A developmental switch in lymphocyte homing receptor and endothelial vascular addressin expression regulates lymphocyte homing and permits CD4+CD3- cells to colonize lymph nodes

Reina E. Mebius, Philip R. Streeter, Sara Michie, Eugene C. Butcher, Irving L. Weissman

Research output: Contribution to journalArticlepeer-review

218 Scopus citations

Abstract

In adult mice, the dominant adhesion molecules involved in homing to lymph nodes are L-selectin homing receptors on lymphocytes and the peripheral lymph node addressins on specialized high endothelial venules. Here we show that, from fetal life through the first 24 hr of life, the dominant adhesion molecules are the mucosal addressin MAdCAM-1 on lymph node high endothelial venules and its counterreceptor, the Peyer's patch homing receptor, integrin α4β7 on circulating cells. Before birth, 40-70% of peripheral blood leukocytes are L-selectin-positive, while only 1-2% expresses α4β7. However, the fetal lymph nodes preferentially attract α4β7-expressing cells, and this can be blocked by fetal administration of anti-MAdCAM-1 antibodies. During fetal and early neonatal life, when only MAdCAM-1 is expressed on high endothelial venules, an unusual subset of CD4+CD3- cells, exclusively expressing α4β7 as homing receptors, enters the lymph nodes.

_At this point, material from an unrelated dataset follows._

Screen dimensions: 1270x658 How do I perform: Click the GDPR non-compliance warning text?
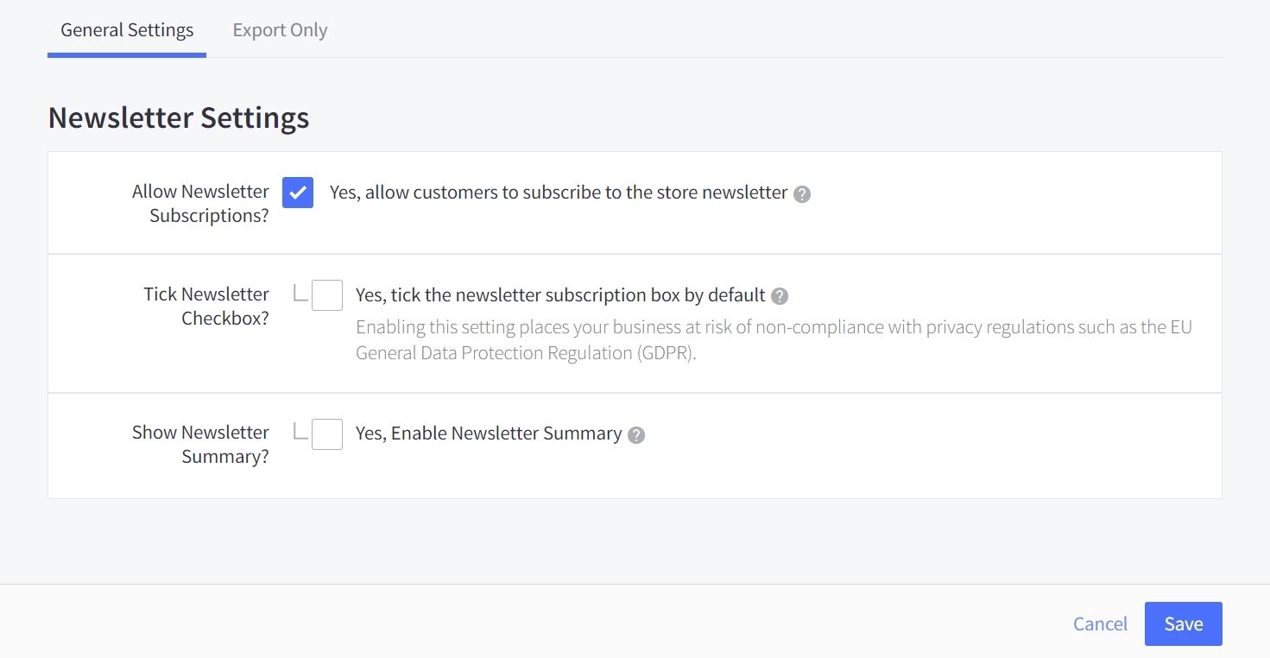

Beginning 24 hr after birth a developmental switch occurs, and the peripheral node addressins are upregulated on high endothelial venules in peripheral and mesenteric lymph nodes. This switch in addressin expression facilitates tissue-selective lymphocyte migration and mediates a sequential entry of different cell populations into the lymph nodes.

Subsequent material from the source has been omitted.